— Ты должна переехать в центр, — говорил старик. — Там у них как следует, языковые фабрики. Берлиц[16]. Университет. У них даже ульпан, как в Израиле.
— Мне достаточно тебя, — сказала Путтермессер. — Все, что они знают, ты тоже знаешь.
— И кое-что еще. Почему ты не переедешь на Манхэттен, в Ист-Сайд, чудо мое?
— Квартиры слишком дорогие. Я унаследовала твою скупость.
— И что за фамилия? Хороший молодой человек знакомится с такой фамилией — он смеется. Ты должна взять другую, милая, приятную. Шапиро, Левин, Коэн, Гольдвайсс, Блюменталь. Я не говорю другую — кому нужно Адамс, кому нужно Маккей, — я говорю, фамилию, а не насмешку.

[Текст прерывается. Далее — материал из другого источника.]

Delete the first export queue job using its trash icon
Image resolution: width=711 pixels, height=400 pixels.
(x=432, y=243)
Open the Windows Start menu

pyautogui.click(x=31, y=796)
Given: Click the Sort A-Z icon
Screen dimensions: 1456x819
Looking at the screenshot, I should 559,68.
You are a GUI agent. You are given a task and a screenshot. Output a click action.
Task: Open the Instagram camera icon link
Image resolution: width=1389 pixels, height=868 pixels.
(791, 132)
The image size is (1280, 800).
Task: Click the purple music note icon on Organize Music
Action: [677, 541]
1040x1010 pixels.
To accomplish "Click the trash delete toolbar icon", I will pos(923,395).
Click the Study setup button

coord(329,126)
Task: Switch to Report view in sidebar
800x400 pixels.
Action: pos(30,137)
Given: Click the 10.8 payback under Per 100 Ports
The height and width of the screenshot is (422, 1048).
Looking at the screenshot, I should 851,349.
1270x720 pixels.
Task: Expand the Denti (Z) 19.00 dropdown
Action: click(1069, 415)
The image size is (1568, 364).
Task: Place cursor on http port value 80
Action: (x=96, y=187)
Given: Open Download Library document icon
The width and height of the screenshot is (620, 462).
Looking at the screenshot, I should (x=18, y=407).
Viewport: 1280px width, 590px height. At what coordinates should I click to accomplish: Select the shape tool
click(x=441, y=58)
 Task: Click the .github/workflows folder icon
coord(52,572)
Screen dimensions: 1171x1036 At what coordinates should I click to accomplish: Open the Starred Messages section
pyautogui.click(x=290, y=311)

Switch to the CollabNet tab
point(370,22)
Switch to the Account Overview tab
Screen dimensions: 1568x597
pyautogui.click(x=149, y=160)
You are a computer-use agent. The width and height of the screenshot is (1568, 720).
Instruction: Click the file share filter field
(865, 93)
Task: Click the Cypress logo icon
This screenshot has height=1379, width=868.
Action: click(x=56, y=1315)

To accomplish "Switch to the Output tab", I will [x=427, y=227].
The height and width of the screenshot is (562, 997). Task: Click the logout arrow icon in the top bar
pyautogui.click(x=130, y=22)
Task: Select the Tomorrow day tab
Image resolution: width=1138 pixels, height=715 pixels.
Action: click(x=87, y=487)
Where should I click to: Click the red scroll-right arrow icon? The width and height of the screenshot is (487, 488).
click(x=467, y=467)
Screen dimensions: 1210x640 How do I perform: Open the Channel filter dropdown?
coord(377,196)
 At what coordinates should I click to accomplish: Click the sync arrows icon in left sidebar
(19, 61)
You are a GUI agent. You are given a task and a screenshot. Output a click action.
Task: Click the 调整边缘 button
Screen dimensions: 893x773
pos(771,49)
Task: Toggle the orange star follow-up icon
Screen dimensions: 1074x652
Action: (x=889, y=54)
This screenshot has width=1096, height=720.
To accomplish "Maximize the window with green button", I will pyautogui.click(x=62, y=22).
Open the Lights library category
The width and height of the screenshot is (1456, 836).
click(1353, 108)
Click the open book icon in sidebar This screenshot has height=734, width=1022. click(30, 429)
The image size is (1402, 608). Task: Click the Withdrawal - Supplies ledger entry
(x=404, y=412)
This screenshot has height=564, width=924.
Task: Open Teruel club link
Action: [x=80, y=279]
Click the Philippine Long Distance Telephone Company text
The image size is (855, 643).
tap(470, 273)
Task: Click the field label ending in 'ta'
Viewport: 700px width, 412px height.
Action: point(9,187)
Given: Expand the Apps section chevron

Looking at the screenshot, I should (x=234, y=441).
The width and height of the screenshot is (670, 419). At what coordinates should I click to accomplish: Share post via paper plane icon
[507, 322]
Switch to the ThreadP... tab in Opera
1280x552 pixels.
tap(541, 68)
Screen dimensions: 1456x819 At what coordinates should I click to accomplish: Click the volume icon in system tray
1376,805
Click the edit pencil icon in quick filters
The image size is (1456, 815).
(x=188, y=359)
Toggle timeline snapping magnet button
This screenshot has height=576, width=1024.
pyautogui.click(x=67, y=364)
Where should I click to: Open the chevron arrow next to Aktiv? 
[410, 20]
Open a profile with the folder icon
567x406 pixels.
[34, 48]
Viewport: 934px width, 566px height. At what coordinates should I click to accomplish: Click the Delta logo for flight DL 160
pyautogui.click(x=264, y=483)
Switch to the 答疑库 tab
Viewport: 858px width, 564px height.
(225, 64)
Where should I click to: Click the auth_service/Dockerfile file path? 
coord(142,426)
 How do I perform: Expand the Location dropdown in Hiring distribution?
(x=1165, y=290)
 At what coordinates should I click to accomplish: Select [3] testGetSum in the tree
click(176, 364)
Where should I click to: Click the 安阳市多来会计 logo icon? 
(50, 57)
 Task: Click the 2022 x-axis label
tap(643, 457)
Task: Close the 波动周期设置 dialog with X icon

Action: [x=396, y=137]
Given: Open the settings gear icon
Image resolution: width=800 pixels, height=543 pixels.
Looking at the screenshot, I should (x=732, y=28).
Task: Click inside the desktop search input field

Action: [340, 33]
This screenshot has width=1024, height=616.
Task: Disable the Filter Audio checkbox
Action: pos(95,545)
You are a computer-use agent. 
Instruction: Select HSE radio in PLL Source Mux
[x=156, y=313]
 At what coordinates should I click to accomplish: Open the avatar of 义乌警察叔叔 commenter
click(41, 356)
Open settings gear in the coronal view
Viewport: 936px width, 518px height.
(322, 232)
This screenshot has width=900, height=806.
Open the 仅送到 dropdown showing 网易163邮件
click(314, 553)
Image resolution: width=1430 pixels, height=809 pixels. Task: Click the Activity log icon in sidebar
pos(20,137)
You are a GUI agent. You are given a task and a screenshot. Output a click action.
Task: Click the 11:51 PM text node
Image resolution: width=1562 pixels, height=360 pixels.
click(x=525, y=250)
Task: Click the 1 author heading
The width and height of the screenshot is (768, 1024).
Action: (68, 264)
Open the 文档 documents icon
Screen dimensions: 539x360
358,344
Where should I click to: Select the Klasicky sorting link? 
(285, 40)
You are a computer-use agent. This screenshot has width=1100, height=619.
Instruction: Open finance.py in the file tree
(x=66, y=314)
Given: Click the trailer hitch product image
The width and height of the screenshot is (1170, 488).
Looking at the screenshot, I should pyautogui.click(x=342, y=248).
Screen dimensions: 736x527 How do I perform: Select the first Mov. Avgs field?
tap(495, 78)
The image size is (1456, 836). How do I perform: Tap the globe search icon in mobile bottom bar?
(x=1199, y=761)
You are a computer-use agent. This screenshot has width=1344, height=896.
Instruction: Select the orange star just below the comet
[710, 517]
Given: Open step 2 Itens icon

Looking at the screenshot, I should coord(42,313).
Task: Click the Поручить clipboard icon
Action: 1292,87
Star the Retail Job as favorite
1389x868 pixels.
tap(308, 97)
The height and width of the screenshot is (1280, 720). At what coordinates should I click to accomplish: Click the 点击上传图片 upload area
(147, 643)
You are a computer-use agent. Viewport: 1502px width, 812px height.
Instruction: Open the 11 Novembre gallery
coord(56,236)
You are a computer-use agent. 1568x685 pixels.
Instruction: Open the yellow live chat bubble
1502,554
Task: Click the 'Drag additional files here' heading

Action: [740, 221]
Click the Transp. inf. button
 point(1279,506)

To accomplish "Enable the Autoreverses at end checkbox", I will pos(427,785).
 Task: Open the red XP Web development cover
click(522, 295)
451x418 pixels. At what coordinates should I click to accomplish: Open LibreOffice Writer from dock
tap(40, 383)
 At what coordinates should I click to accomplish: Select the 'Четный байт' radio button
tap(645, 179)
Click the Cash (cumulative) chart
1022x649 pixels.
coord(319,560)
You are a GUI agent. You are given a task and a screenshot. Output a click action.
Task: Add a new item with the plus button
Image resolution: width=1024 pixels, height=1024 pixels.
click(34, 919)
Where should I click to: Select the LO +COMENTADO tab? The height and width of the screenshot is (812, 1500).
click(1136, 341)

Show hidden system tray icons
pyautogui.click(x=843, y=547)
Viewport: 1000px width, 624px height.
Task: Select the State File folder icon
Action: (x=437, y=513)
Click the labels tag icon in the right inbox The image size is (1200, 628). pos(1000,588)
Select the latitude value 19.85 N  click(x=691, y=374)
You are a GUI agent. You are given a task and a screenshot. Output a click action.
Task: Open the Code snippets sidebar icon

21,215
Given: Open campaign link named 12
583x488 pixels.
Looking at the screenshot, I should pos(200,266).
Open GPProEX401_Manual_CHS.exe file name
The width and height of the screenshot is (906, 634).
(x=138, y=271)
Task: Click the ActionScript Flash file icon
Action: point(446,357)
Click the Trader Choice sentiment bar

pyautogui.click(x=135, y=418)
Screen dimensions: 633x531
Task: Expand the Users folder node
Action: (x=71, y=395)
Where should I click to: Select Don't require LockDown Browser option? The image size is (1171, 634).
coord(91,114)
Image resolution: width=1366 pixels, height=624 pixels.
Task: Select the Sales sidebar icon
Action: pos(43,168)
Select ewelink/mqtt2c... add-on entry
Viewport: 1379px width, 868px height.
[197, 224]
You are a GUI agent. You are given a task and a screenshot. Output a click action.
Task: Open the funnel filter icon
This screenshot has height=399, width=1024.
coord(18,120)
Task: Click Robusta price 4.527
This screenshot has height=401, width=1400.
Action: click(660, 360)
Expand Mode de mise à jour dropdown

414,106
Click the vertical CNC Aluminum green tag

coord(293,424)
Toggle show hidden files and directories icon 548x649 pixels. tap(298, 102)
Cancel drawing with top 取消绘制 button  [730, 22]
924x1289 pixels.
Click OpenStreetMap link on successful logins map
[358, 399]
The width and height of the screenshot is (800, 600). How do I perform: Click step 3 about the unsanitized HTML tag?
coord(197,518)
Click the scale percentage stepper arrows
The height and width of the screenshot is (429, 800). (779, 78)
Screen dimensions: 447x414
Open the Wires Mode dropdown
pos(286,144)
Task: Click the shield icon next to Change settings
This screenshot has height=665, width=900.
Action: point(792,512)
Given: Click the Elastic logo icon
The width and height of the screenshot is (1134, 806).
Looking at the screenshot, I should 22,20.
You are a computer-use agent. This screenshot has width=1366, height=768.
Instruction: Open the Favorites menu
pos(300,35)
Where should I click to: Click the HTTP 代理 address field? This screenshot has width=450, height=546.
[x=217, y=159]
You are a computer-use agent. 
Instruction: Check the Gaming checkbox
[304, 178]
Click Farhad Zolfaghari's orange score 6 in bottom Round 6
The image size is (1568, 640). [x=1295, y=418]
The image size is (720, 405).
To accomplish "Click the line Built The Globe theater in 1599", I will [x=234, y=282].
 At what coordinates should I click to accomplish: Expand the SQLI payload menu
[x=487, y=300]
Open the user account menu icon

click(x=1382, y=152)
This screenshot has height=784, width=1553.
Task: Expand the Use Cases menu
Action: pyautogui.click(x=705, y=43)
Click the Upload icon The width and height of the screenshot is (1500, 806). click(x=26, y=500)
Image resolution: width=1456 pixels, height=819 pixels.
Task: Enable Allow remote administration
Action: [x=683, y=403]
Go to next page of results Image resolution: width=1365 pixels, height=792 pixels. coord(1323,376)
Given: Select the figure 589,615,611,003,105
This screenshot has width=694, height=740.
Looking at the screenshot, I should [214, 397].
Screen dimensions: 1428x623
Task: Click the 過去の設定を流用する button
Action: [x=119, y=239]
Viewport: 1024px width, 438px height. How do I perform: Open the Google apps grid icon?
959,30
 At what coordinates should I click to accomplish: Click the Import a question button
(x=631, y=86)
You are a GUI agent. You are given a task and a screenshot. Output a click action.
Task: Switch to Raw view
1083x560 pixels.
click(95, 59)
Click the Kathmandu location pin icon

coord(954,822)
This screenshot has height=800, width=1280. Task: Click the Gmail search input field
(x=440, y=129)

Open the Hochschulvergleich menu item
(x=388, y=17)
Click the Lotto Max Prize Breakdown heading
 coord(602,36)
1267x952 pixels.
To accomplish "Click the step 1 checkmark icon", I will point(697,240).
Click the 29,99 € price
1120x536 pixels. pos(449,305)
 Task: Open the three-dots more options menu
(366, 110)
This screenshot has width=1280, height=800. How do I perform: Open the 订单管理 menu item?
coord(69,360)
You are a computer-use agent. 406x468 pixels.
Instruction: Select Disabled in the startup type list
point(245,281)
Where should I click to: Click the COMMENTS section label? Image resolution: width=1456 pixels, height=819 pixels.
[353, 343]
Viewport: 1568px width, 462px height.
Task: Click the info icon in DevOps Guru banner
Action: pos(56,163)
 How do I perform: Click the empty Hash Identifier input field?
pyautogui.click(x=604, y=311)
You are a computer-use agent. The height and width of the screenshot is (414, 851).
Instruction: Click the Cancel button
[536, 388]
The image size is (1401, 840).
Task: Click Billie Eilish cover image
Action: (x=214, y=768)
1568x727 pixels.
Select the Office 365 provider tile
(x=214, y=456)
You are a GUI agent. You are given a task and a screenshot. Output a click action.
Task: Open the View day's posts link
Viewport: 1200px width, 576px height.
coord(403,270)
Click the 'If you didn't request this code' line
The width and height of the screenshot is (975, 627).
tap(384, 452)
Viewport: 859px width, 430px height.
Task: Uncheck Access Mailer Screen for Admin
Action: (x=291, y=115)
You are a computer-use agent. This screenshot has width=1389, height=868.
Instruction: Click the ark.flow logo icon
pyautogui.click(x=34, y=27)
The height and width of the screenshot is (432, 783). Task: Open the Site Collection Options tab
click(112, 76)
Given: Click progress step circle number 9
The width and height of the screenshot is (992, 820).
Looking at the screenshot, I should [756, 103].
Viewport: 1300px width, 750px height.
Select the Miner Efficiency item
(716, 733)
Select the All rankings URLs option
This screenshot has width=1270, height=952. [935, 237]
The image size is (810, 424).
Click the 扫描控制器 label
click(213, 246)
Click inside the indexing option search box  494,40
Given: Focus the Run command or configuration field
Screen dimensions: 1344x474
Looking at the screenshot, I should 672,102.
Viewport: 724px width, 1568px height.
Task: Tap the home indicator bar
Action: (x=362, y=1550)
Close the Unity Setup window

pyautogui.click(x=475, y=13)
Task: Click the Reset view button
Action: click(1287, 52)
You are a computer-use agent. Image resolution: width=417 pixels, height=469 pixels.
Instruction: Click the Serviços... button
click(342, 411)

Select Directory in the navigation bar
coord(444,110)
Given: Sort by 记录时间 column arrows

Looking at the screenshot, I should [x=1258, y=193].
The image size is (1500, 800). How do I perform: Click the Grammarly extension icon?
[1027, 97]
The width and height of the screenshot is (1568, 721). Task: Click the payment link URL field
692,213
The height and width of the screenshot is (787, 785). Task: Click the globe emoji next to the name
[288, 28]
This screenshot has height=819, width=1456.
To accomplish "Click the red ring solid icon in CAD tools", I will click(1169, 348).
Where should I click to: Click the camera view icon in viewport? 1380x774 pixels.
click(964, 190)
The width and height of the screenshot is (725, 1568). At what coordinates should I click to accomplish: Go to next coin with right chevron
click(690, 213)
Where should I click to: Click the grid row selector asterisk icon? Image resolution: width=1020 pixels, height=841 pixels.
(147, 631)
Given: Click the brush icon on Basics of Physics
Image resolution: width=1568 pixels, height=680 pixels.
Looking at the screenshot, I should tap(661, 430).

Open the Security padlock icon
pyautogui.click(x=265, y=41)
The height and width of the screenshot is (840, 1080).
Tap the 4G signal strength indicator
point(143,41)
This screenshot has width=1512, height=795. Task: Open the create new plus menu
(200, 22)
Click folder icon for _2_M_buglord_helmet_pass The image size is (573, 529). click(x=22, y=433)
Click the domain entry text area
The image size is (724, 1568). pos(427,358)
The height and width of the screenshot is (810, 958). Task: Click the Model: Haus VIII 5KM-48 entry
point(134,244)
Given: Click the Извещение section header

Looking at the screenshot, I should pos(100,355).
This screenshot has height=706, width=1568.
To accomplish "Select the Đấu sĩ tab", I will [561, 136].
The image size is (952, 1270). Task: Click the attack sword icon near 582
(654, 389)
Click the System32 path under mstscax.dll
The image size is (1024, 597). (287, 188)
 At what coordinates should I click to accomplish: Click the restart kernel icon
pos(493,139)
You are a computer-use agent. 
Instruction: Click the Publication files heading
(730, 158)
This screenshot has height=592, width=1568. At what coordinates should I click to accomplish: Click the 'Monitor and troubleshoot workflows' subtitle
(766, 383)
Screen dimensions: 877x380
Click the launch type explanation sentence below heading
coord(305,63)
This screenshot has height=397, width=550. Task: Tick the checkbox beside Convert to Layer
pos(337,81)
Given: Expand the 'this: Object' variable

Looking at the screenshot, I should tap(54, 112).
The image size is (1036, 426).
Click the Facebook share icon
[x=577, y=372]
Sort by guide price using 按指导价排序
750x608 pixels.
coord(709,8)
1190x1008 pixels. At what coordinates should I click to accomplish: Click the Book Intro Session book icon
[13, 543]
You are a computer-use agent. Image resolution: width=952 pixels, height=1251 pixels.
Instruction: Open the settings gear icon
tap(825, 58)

Твой отец сделал тебе плохой подарок. Молодая девушка — «нож для масла»!
— Я сменю ее на Маргарин-мессер.
— Оставь свои ха-ха. Мой отец, твой прапрадедушка, в пятницу вечером не разрешал положить нож на стол. Когда подходило к кидушу — никаких ножей! Никаких! В субботу — инструмент, лезвие? Оружие в субботу? Острие? Резать? То, что пускает из человечества кровь? То, что делает войну? Ножи! Никаких ножей! Ни в коем случае! Чистый стол! И заметь себе. У нас — есть только мессер, нож, ты понимаешь? У них меч, у них копье, у них алебарда. Возьми словарь — я смотрел. Чего только не носили эти рыцари, страшно подумать! Посмотри в книгах, ты увидишь: сабля, рапира, шпага, десять дюжин еще всего. Пика! У нас пикша — рыба. Не говоря уже, что они теперь штык надевают на ружье — и кто знает, что еще у бедного солдата в кармане. Может быть, кинжал, как у пирата. А у нас — у нас что? Мессер. Путтермессер, ты отрезаешь кусок масла, ты режешь, чтобы жить, не чтобы убивать. Честная фамилия, ты понимаешь? И все-таки для молодой девушки…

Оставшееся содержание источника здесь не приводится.